To minimize these side effects, IBM's synthetic molecule works by killing the bacteria from the inside out. "First, the polymer binds specifically to the bacterial cell," Hedrick wrote in an IBM Research blog. "Then, the polymer is transported across the bacterial cell membrane into the cytoplasm, where it causes precipitation of the cell contents (proteins and genes), resulting in cell death."

How it kills superbugs. Image credit: Institute of Bioengineering and Nanotechnology.

The molecules latch on to the bacteria using electrostatic charges to attach to various parts of their surface. So, even when a bacterium undergoes changes in its internal make-up, the synthetic polymers is still able to identify it.

The molecule is also able to completely degrade after three days. "It basically just comes in, kills the bacteria, degrades, and leaves," Hedrick told Popular Science, adding that this approach could also mitigate antibiotic resistance or work against extremely resistant strains even when the bacteria has evolved.

So far, the IBM researchers have successfully tested their synthetic molecule on mice infected with five difficult-to-treat, multi-drug resistant superbugs that can be commonly acquired in hospitals and often lead to sepsis or even death.
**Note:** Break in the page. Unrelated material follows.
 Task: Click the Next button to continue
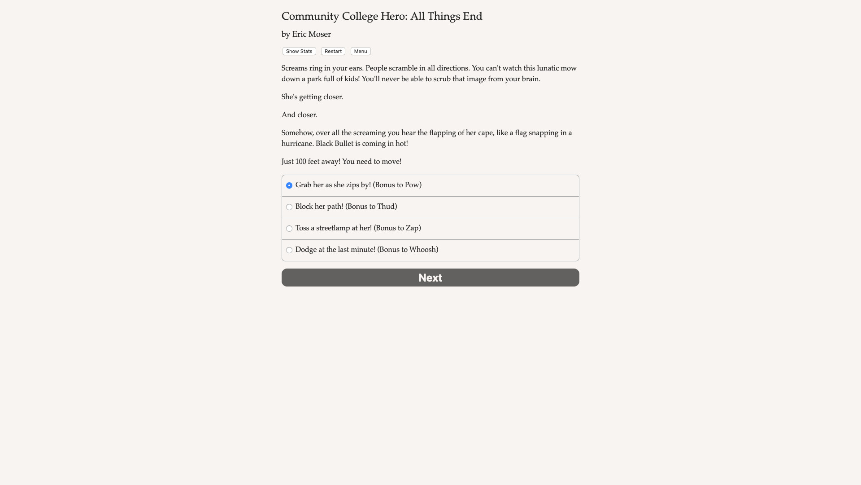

The plan is to eventually have the synthetic molecule ready for human clinical tests.

This research adds to the range of creative ideas scientists have come up with to stave off the worst impacts of the drug resistance crisis, including developing "super enzymes" to synthetic nanobots. Unfortunately, lab-produced molecules don't come by as cheap as natural ones. For now, our best bet remains to always follow the doctor's instructions and only use antibiotics only when we truly need them.